1. Field of the Invention
The present invention relates to a variable valve lift apparatus. More particularly, the present invention relates to a variable valve lift apparatus which may change valve lift according to engine operation condition.
2. Description of Related Art
An internal combustion engine generates power by burning fuel in a combustion chamber in air media drawn into the chamber. Intake valves are operated by a camshaft in order to intake the air, and the air is drawn into the combustion chamber while the intake valves are open. In addition, exhaust valves are operated by the camshaft, and a combustion gas is exhausted from the combustion chamber while the exhaust valves are open.
An optimal operation of the intake valves and the exhaust valves depends on a rotation speed of the engine. That is, an optimal lift or optimal opening/closing timing of the valves depends on the rotation speed of the engine. In order to achieve such an optimal valve operation depending on the rotation speed of the engine, various researches has been undertaken.

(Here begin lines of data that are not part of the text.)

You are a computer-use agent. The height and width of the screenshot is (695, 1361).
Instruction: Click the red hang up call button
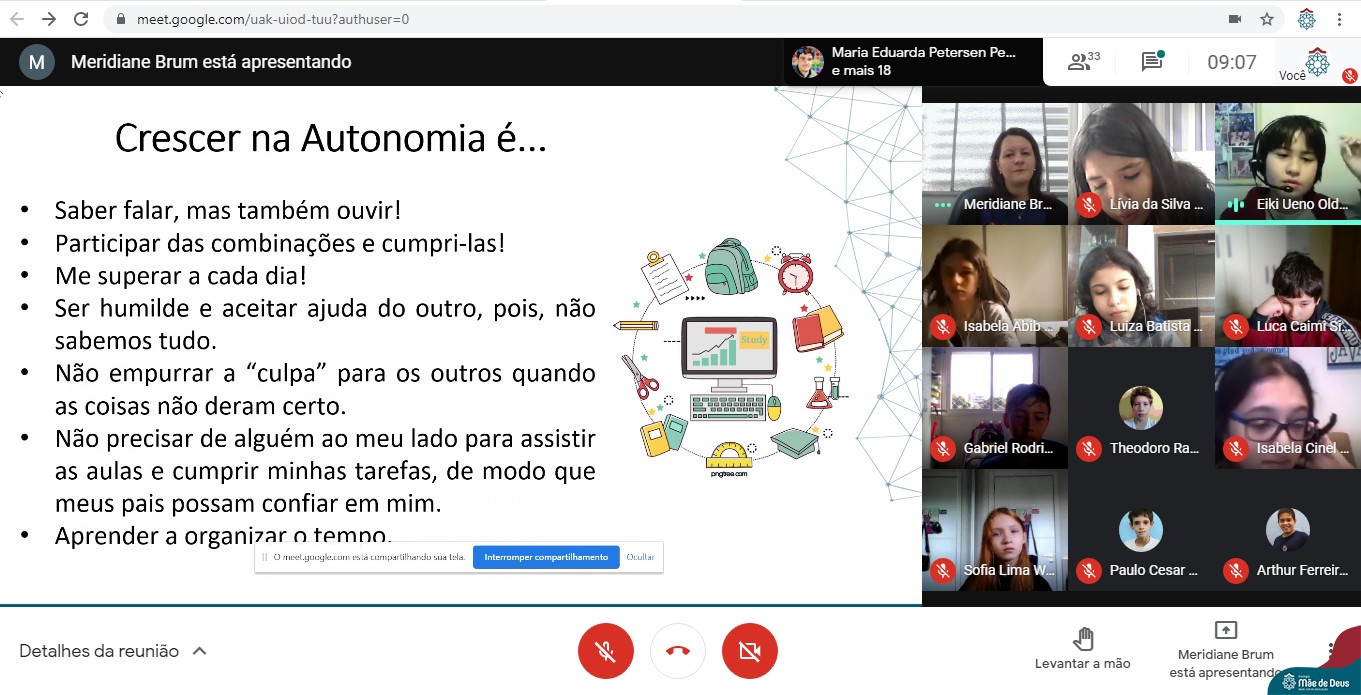pyautogui.click(x=678, y=651)
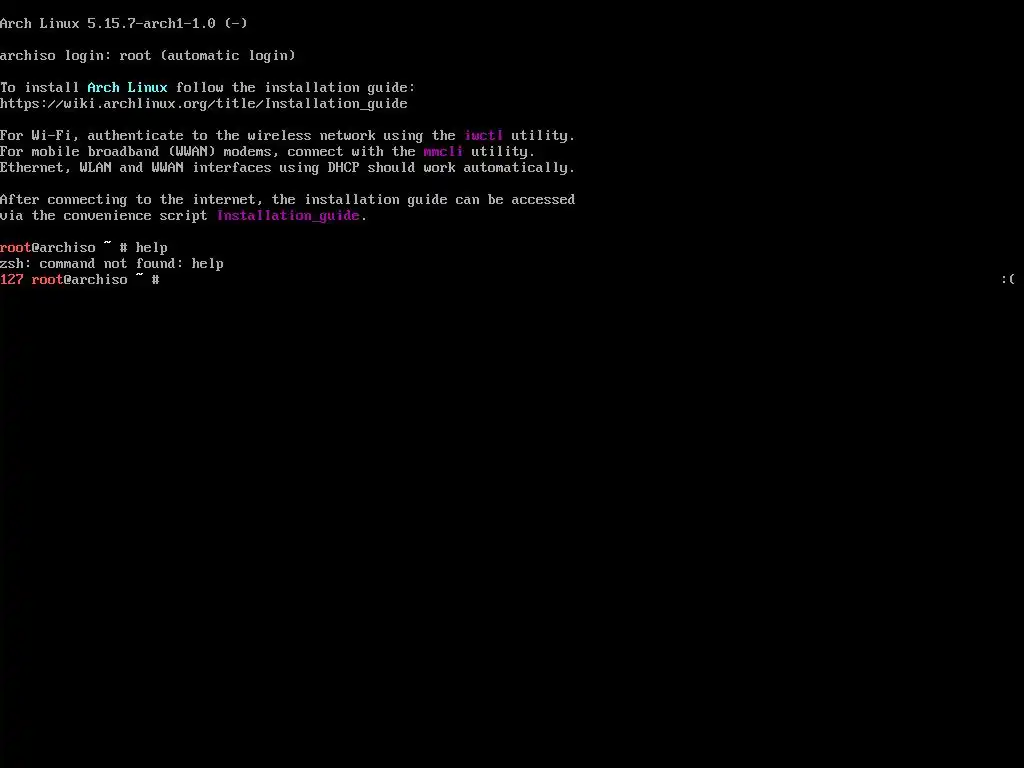Click the 'zsh: command not found' error line
The height and width of the screenshot is (768, 1024).
coord(112,264)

For example, research has been undertaken for a variable tappet that enables different lifts depending on an engine speed.
The variable valve lift apparatus is required to minimize power loss during opening/closing of valves using torque of a camshaft.
The information disclosed in this Background of the Invention section is only for enhancement of understanding of the general background of the invention and should not be taken as an acknowledgement or any form of suggestion that this information forms the prior art already known to a person skilled in the art.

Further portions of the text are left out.